Nous avons vu que René Char racontait, dans "L’adolescent souffleté", comme il venait trouver refuge au sein de la nature, et notamment auprès du roseau, dans lequel il semble se reconnaître. Voici la fable bien connue de La Fontaine qui oppose le chêne au roseau.

La fable d’Ésope (VII-VIe siècle av. J.-C.)

Le chêne et le roseau disputaient de leur force, lorsqu’un vent violent se leva. Le roseau, courbé et ployant sous les tourbillons, évita d’être déraciné ; le chêne, qui voulut résister, le fut, et s’abattit. La fable montre que face à plus fort que soi, rivalité ou résistance ne sont pas de mise.

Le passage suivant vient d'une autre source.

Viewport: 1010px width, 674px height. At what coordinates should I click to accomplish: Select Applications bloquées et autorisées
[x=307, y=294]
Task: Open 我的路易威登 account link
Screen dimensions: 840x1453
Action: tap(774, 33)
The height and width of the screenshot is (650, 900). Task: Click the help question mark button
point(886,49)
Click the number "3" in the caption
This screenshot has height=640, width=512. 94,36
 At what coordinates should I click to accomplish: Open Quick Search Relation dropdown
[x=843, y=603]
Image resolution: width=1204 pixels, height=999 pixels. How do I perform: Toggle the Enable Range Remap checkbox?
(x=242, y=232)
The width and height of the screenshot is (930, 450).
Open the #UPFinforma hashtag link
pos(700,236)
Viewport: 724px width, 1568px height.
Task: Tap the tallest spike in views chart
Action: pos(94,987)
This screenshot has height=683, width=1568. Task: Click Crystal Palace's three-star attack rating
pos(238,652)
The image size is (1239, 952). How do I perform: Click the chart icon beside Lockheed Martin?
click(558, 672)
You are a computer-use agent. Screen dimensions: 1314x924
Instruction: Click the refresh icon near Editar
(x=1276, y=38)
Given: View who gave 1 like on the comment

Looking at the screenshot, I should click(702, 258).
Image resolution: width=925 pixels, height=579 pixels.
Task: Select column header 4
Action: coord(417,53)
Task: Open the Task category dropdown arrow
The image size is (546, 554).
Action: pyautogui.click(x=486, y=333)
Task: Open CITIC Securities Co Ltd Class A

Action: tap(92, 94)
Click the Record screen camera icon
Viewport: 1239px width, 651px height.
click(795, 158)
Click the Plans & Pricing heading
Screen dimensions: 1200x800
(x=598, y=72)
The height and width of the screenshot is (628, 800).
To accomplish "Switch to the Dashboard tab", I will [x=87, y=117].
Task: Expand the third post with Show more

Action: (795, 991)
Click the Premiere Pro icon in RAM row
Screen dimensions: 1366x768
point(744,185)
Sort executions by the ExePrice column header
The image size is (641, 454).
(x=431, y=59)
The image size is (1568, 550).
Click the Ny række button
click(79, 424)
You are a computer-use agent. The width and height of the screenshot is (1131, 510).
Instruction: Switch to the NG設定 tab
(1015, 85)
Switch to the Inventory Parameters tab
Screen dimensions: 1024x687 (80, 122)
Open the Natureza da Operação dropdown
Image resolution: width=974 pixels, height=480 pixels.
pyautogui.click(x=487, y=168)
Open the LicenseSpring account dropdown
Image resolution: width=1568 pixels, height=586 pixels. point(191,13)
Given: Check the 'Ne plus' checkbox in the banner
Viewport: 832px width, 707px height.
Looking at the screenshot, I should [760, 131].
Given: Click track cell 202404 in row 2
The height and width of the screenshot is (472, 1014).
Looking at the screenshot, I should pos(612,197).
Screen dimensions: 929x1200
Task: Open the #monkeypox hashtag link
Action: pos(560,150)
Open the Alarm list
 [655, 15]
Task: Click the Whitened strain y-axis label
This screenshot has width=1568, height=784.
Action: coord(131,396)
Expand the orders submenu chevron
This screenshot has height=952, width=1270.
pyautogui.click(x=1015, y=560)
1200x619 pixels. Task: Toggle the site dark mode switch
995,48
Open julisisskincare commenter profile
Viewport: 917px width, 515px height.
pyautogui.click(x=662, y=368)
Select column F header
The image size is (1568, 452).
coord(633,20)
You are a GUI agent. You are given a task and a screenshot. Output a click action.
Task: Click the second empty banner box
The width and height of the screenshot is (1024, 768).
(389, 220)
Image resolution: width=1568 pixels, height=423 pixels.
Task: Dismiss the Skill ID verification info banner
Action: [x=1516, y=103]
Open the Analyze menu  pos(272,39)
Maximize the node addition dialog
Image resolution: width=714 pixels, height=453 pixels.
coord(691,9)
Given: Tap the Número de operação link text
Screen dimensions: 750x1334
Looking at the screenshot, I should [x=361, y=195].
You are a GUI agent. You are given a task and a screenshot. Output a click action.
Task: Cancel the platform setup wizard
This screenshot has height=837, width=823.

Le Chêne et le Roseau de Jean de La Fontaine (Livre I, fable 22, 1668)

Le Chêne et le Roseau, par Granville - 1803-1847 Le chêne un jour dit au roseau :
"Vous avez bien sujet d’accuser la nature ;
Un roitelet pour vous est un pesant fardeau ;
Le moindre vent qui d’aventure
Fait rider la face de l’eau,
Vous oblige à baisser la tête.
Cependant que mon front, au Caucase pareil,
Non content d’arrêter les rayons du soleil,
Brave l’effort de la tempête.
Tout vous est aquilon ; tout me semble zéphyr.
Encor si vous naissiez à l’abri du feuillage
Dont je couvre le voisinage,
Vous n’auriez pas tant à souffrir :
Je vous défendrai de l’orage ;
Mais vous naissez le plus souvent
Sur les humides bords des royaumes du vent.
La nature envers vous me semble bien injuste.
- Votre compassion, lui répondit l’arbuste,
Part d’un bon naturel ; mais quittez ce souci :
Les vents me sont moins qu’à vous redoutables ;
Je plie, et ne romps pas. Vous avez jusqu’ici
Contre leurs coups épouvantables
Résisté sans courber le dos ;
Mais attendons la fin." Comme il disait ces mots,
Du bout de l’horizon accourt avec furie
Le plus terrible des enfants
Que le nord eût porté jusque là dans ses flancs.
L’arbre tient bon ; le roseau plie.
Le vent redouble ses efforts,
Et fait si bien qu’il déracine
Celui de qui la tête au ciel était voisine,
Et dont les pieds touchaient à l’empire des morts.